[Opening Supplied data section]
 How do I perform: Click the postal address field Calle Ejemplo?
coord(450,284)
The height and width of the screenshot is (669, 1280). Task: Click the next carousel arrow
[Closing Supplied data section]
[Opening Supplied data section]
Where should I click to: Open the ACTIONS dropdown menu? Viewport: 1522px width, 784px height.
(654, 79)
[Closing Supplied data section]
[Opening Supplied data section]
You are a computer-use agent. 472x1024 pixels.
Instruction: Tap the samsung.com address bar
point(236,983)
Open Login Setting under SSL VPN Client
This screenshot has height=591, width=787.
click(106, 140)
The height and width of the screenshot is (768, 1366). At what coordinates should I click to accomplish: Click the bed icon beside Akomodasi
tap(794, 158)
[Closing Supplied data section]
#### [Task requirements]
From the records above, retype only the lines starting at the line that contains "How do I perform: Click" and ending at the line that contains "The height and width of the screenshot is (669, 1280).", both included.

#### [Task solution]
 How do I perform: Click the postal address field Calle Ejemplo?
coord(450,284)
The height and width of the screenshot is (669, 1280). Task: Click the next carousel arrow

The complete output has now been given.